> Work required
Lines in which "will" appears should be pulled from the data below.

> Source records
[Start of section]

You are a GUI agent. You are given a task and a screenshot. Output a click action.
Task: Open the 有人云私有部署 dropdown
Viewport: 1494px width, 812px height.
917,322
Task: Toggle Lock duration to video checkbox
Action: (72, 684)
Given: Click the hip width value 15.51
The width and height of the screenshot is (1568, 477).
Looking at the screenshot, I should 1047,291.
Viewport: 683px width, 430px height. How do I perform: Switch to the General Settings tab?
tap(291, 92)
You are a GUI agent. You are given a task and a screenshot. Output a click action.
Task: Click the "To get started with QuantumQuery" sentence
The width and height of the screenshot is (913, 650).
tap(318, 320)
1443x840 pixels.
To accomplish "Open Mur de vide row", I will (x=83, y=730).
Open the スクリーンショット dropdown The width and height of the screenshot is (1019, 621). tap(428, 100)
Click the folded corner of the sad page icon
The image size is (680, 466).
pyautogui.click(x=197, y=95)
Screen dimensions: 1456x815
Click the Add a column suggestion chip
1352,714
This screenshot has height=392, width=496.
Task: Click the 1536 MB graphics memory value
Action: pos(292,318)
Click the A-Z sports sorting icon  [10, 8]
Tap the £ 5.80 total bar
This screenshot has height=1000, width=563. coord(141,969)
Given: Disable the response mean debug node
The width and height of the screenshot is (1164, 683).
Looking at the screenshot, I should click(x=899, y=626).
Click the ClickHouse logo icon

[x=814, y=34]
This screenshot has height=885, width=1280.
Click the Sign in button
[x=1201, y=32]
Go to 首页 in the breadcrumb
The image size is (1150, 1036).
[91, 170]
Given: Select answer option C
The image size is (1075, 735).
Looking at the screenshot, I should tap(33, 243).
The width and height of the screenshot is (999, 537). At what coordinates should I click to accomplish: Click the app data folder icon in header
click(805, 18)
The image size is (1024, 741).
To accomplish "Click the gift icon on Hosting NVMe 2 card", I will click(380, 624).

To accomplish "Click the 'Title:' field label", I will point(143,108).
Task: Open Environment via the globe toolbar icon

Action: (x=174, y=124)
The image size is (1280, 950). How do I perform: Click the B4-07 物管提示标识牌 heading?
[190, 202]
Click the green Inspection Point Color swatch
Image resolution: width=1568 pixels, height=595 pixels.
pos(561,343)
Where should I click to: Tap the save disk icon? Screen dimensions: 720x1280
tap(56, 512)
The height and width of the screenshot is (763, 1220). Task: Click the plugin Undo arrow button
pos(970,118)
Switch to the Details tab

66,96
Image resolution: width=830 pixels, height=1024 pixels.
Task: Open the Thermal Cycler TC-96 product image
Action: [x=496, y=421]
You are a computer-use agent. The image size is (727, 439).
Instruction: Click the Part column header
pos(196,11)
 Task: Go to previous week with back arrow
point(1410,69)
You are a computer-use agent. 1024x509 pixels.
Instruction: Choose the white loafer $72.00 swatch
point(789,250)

[End of section]

> Response area
To accomplish "Open Mur de vide row", I will (x=83, y=730).
To accomplish "Click the gift icon on Hosting NVMe 2 card", I will click(380, 624).
To accomplish "Click the 'Title:' field label", I will point(143,108).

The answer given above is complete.